Turn every one of the records below into a numbered list with one line per item, skipping any blank lines and leaving the pictures out.

begin Data for processing

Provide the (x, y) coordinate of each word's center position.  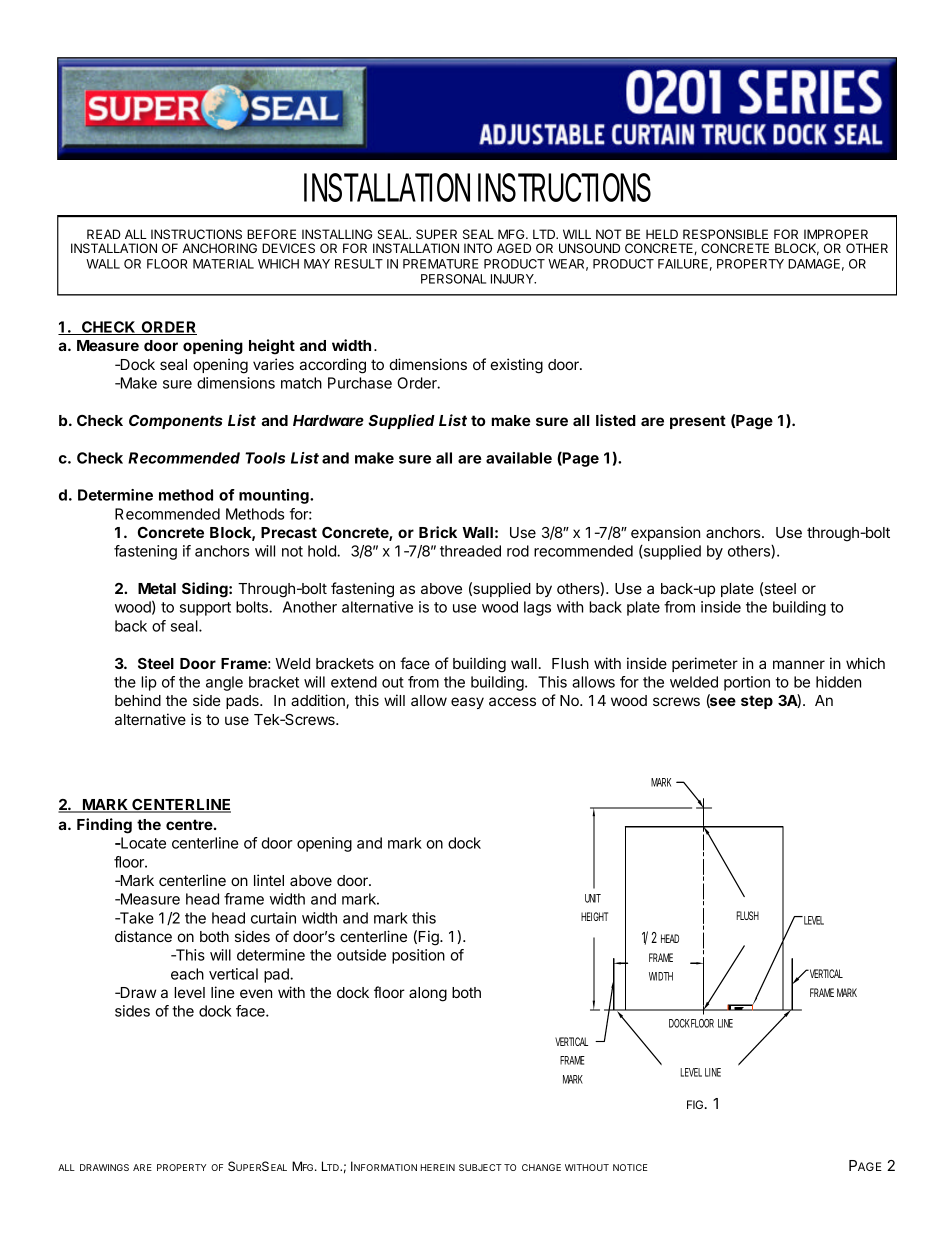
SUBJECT (480, 1167)
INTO (478, 248)
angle (224, 683)
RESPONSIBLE (725, 234)
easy (467, 703)
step (757, 702)
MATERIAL (223, 264)
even (256, 993)
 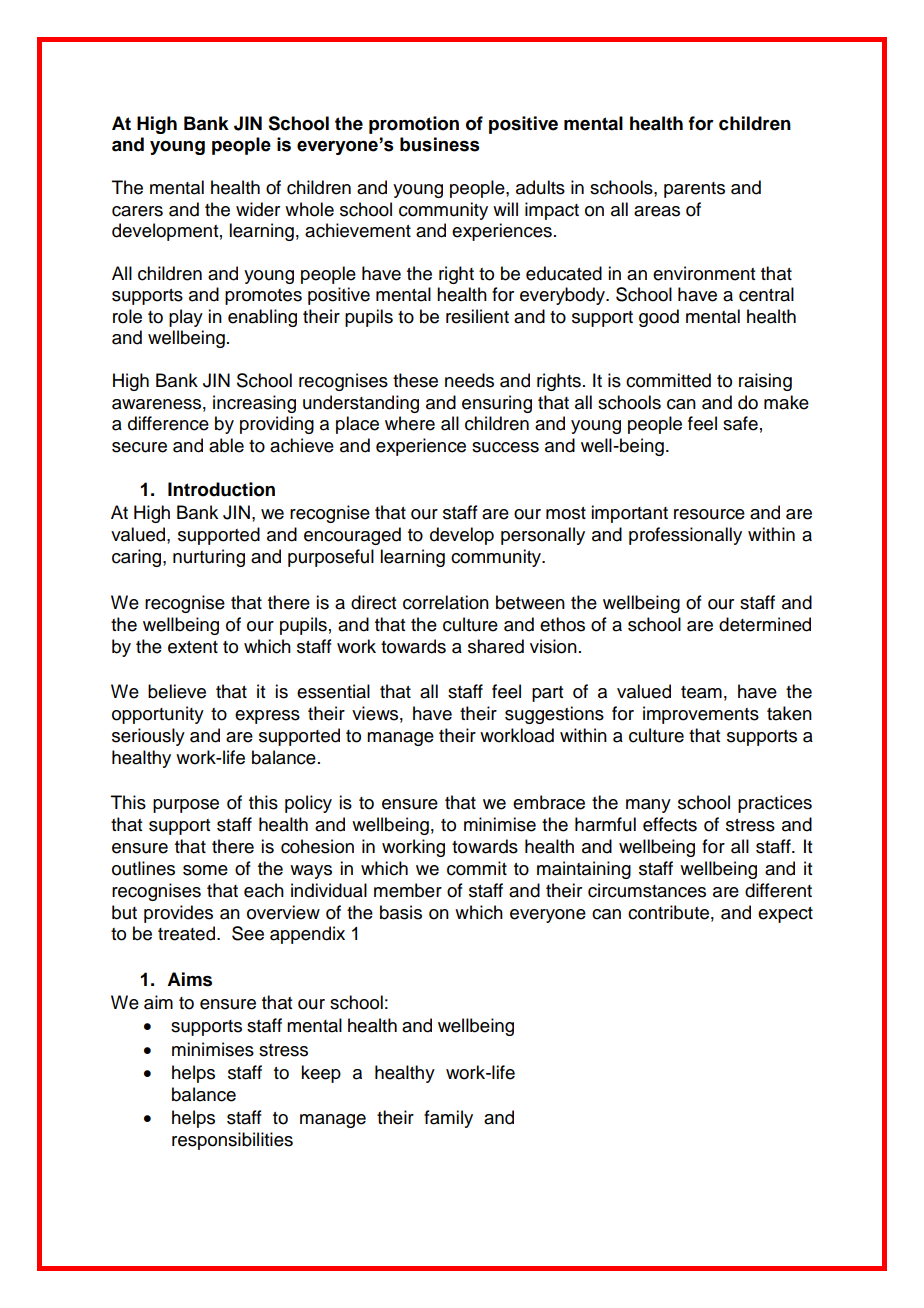 I want to click on parents, so click(x=694, y=190).
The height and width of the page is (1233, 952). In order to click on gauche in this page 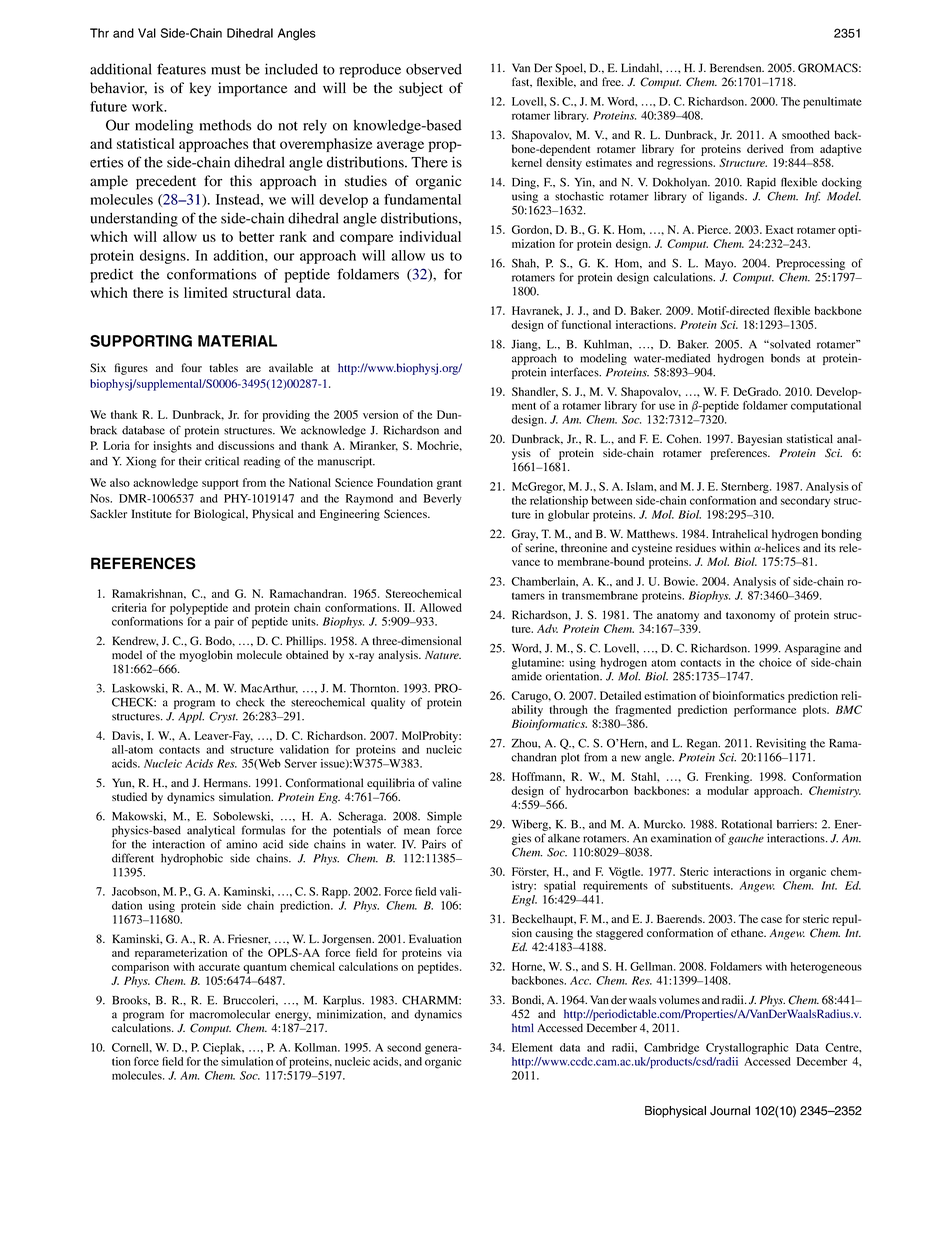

end Data for processing

■ Task response:
1. Provide the (x, y) coordinate of each word's center position.  
2. SUBJECT (480, 1167)
3. INTO (478, 248)
4. angle (224, 683)
5. RESPONSIBLE (725, 234)
6. easy (467, 703)
7. step (757, 702)
8. MATERIAL (223, 264)
9. even (256, 993)
10.   I want to click on parents, so click(x=694, y=190).
11. The height and width of the page is (1233, 952). In order to click on gauche in this page 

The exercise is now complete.